As will be seen from FIG. 1, this known photo-switch has a tube 4 interconnecting the ends of the first and second photo-transmissive bodies 2 and 3 opposed to each other in the switch case 1. The tube 4 is adapted to be collapsed and released by the end of a light-shielding plate 6 which is rocked by the operation of a handle to selectively interrupt the light. In this known structure, therefore, it is necessary to maintain as large a distance as possible between the two photo-transmissive bodies, in order to reduce the secular change of elasticity of the tube 4 due to repeated operation. The increased distance between the two photo-transmissive bodies causes a large loss of light when the light is transmitted from the first photo-transmissive member 2 to the second photo-transmissive member 3.
It is also to be pointed out that, since the tube 4 is pressed at the same portion thereof for a number of times, the deterioration of the tube 4 is heavy to cause malfunctions.
Another known photo-switch is shown in Japanese Utility Model Laid-open No. 50550/1980. In this known photo-switch, as shown in FIG. 2, a reflecting member 8 is mounted on a movable member 7 adapted to rotate in a seesaw-like manner in the switch case 1, so as to selectively reflect the incoming light from the first photo-transmissive body 2 to selectively transmit the light to the second photo-transmissive body 3.
In this known photo-switch shown in FIG. 2, the rotary member 7 rotates along an arcuate path at a position adjacent to the ends of the first and second photo-transmissive bodies which are introduced and arranged in the switch case 1 in parallel with each other. It is, therefore, necessary to provide a required distance between the photo-transmissive bodies 2,3 and the reflecting member 8. This in turn inevitably causes a loss of light (large attenuation of light) when the switch is in the on state. In addition, due to the reflection across a predetermined space, the light from the first photo-transmissive body 2 is inevitably scattered to the region other than the second photo-transmissive body 3.
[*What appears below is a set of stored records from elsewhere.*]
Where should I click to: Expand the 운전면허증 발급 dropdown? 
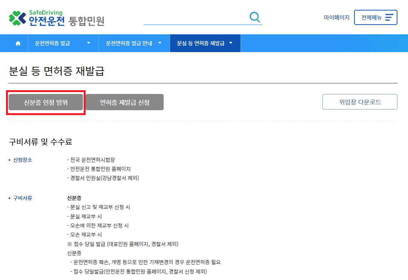click(x=63, y=43)
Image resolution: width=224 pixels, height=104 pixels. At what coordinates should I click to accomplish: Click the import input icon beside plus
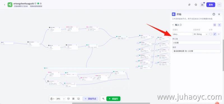click(214, 25)
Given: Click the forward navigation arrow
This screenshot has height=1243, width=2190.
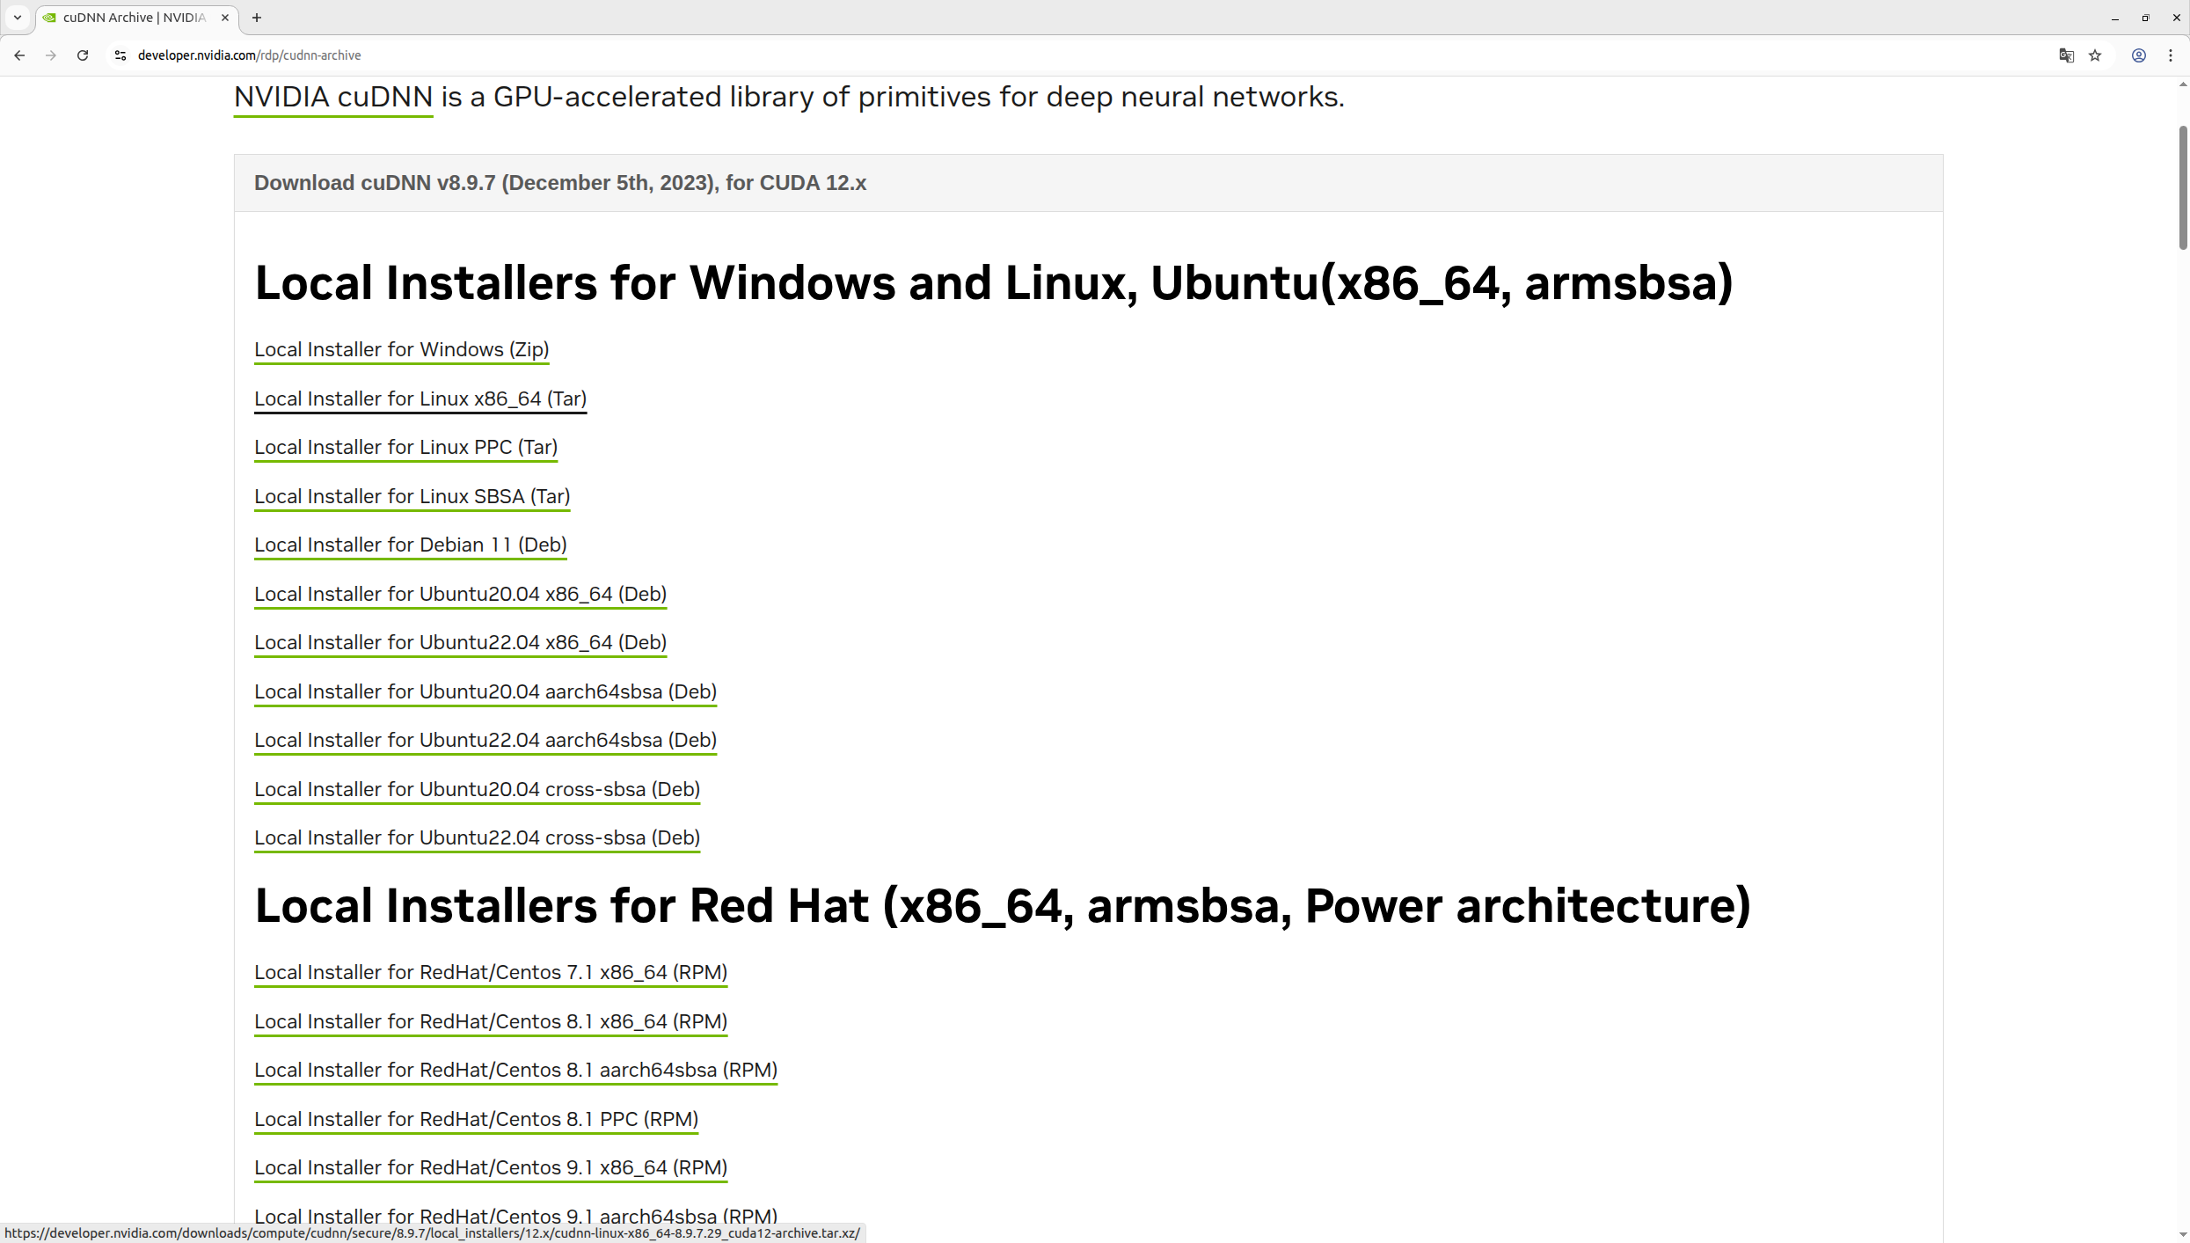Looking at the screenshot, I should point(51,55).
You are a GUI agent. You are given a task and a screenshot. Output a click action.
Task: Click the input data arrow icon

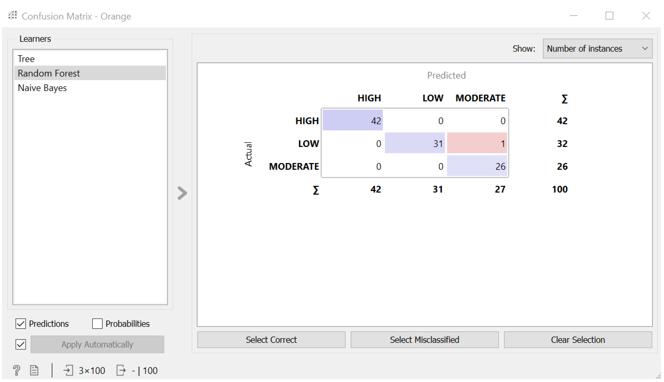pos(68,370)
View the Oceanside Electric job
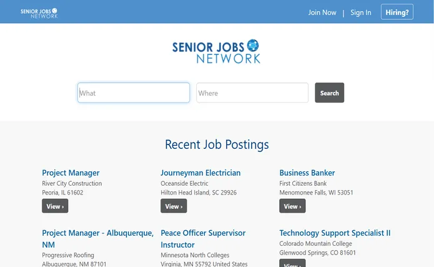 click(174, 206)
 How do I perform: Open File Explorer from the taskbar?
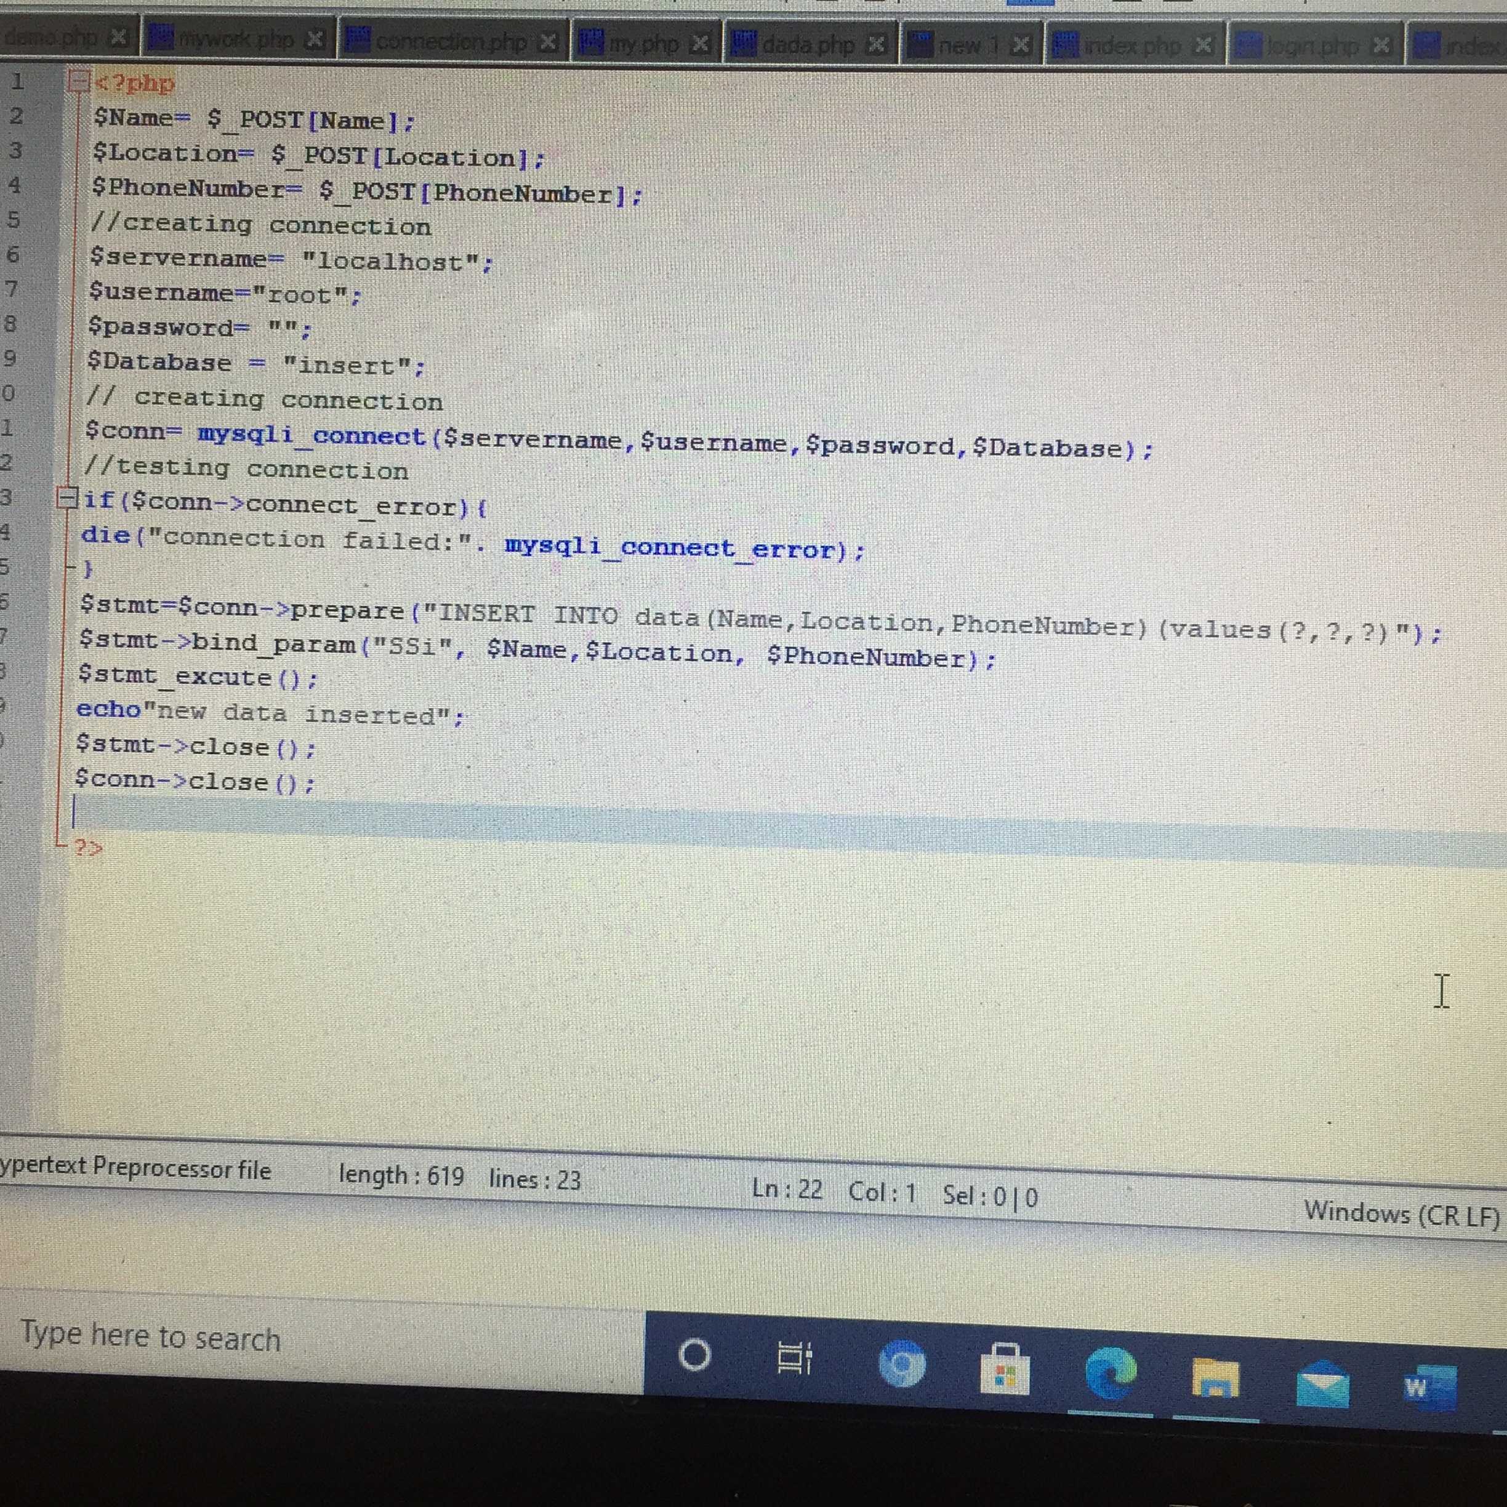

It is also to be pointed out that, since no light shielding plate is provided, there is a slight leak of light from the first photo-transmissive body 2 to the second photo-transmissive body 3 in the off state of the switch. This leak of light may cause an erroneous operation of the switch.
Another problem of the photo-switch shown in FIG. 2 is that the reflecting efficiency of the reflecting member may be drastically lowered due to dewing and clouding of the reflecting surface due to a change in the ambient temperature. The dew on the reflecting surface causes a random reflection. In order to avoid the clouding of the reflecting surface, it has been proposed to apply silicon or the like to the surface of the reflecting member. This countermeasure, however, cannot prevent condensing of dew onto the lower part of the reflecting surface.
Thus, there are many problems in the prior art.